Правда, этого второго титула Мессии Иисус не отклонял от себя, как титул "сын Давидов", но в то же время никогда и не присваивал его себе прямо, вопреки утверждению автора четвертого евангелия. На заклинающий вопрос первосвященника: Христос ли он, сын Божий? Иисус ответил: "ты сказал", то есть утвердительно; а когда он вопрошал учеников, за кого они его почитают, и когда Симон-Петр радостно ответил: "Ты - Христос, Сын Бога Живаго", Иисус назвал его за это "блаженным", так как ответ этот, по словам Иисуса, был откровением самого Отца Небесного (Мф. 16:15-18). Но замечательно то обстоятельство, что Иисус счел нужным тогда же облечь это "откровение" тайной. Все три синоптика удостоверяют, что после ответа Петра Иисус тотчас запретил ученикам говорить кому бы то ни было, что он - Христос, а затем начал открывать им, что ему предстоит много пострадать, умереть и воскреснуть (Мф. 16:20-21; Мк. 8:30-31; Лк. 9:21-22). Все это заставляет думать, что Иисус хотел сказать своим ученикам:

"Да, я Мессия, но не ваш царственный сын Давидов; да, я сын Божий, но Бог прославит меня не так, как вы предполагаете, а посредством страданий и смерти". В притче о виноградарях под сыном, которого господин посылает за слугами (пророками) (Мф. 21:37), нужно подразумевать самого Иисуса как Мессию; но здесь это обозначение вытекало из фабулы, и его смысл должен был быть лишь найден слушателем (пока отвлекаемся от того, что аутентичная принадлежность притчи самому Христу под вопросом). О месте у Матфея (11:26 и далее) и Луки (10:21) уже была речь: то, что здесь Иисус обращается к Богу как к Отцу, напоминает "образцовую молитву" (очевидно, "Отче наш".- Ред.), которой он учил своих ближних взывать к Нему; особое положение, в которое он ставит себя по отношению к Отцу, выходит за рамки синоптической концепции Мессии и ближе к направлению четвертого евангелия, где Иисус многократно признает себя не просто Сыном, но единородным Сыном Бога (5:19 и далее; 6:40) в том смысле, на который уже было выше указано при историческом рассмотрении жизни Иисуса.

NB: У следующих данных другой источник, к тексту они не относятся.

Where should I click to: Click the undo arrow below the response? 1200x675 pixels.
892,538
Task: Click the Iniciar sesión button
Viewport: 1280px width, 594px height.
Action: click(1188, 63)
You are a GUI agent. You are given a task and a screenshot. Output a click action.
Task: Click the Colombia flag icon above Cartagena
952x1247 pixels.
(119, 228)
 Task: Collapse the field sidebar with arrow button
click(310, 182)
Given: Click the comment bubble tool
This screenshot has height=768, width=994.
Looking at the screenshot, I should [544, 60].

Итак, первым из двух титулов Мессии - титулом "сына Давидова" - Иисус никогда сам не величал себя и однажды даже полуиронически отнесся к нему; второго титула - "Сын Божий" - он, правда, не отклонял, когда его величали, но в то же время старался оградить себя от возможных недоразумений. Зато сам он всего охотнее именовал себя "сыном человеческим", как бы характеризуя этим эпитетом занимаемое им своеобразное положение. Хотел ли он этим названием показать, что он - Мессия? На этот вопрос отвечали по-разному, и надо признать, что ответить на него, действительно, не так легко, как может показаться. Что в Ветхом завете это выражение употребляется взамен выражения "человек или смертный", в этом можно убедиться из многих мест (Пс. 8:5; Иов. 25:6), в том же значении встречается оно и в Новом завете (Мк. 3:28).

Если же тут проступает явственно понятие ничтожества и слабости в противоположении к незаслуженной милости Божией или непозволительной притязательности человека, то это понятие более определенно высказывается у Иезекииля, причем само выражение "Сын человеческий" обозначает уже не человека и человеческую природу вообще, а определенную человеческую личность. Всякий раз, когда Иегова посылает пророку какое-нибудь видение или дает ему какое-нибудь поручение, он называет его "сыном человеческим" (Цез. 2:1, 3, 6, 8; 3:1, 3, 4, 10, 17); а если обратим еще внимание на ту ситуацию, при которой пророку дается это название впервые, а именно на то, что он из страха перед грозным видением упал ниц и лишь по велению Иеговы встал на ноги, то увидим, что это выражение подобрано намеренно, чтобы подчеркнуть контраст между слабой человеческой натурой пророка и тем высоким откровением, которого он удостоился.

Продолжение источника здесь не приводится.